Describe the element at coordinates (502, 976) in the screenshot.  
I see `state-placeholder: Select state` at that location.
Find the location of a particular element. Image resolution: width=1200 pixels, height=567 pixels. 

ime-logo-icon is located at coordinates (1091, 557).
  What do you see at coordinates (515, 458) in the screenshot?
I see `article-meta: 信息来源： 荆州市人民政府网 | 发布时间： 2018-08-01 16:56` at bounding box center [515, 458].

+===+

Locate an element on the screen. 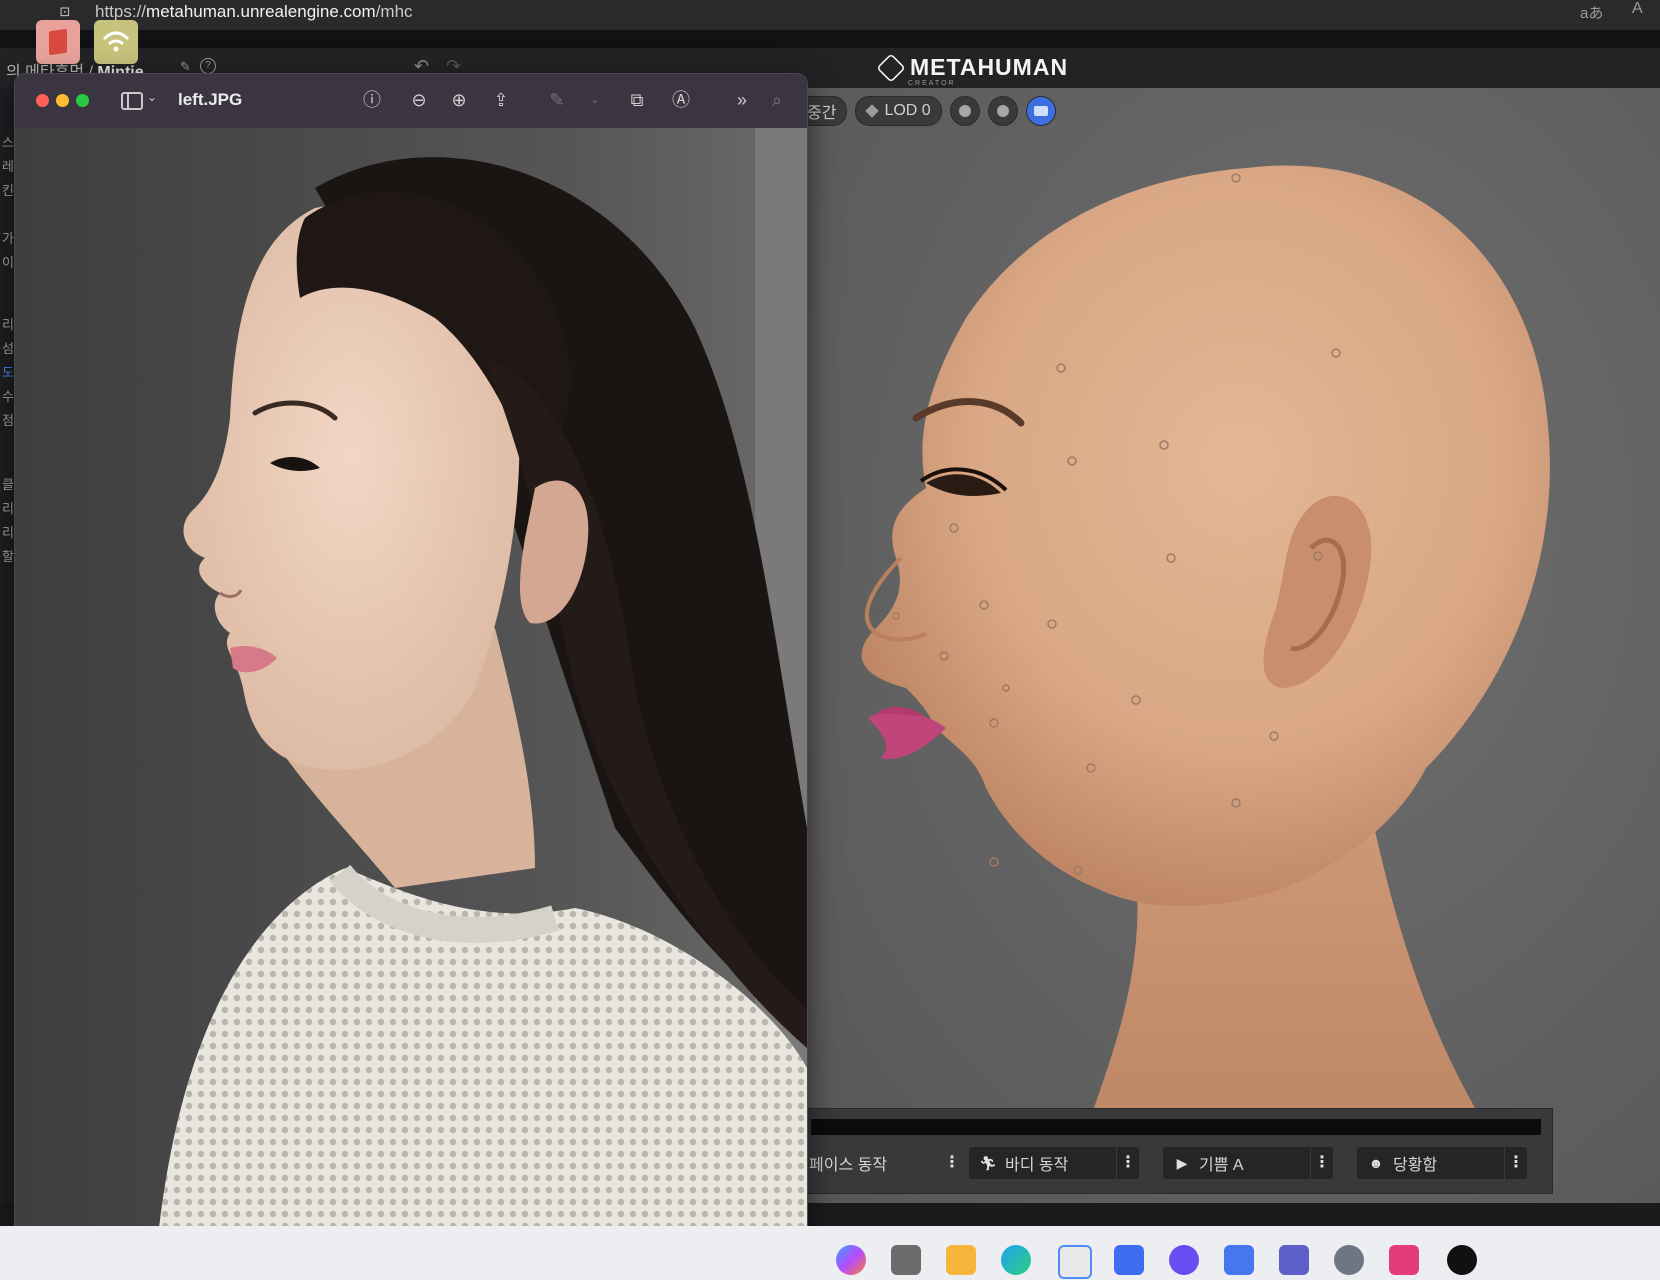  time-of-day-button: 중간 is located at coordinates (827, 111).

+===+

Output the material from the line containing "Describe the element" through the line containing "center [515, 458]." as a numbered list, omitting any blank lines.

Task answer
1. Describe the element at coordinates (502, 976) in the screenshot.  
2. I see `state-placeholder: Select state` at that location.
3. Find the location of a particular element. Image resolution: width=1200 pixels, height=567 pixels. 
4. ime-logo-icon is located at coordinates (1091, 557).
5.   What do you see at coordinates (515, 458) in the screenshot?
6. I see `article-meta: 信息来源： 荆州市人民政府网 | 发布时间： 2018-08-01 16:56` at bounding box center [515, 458].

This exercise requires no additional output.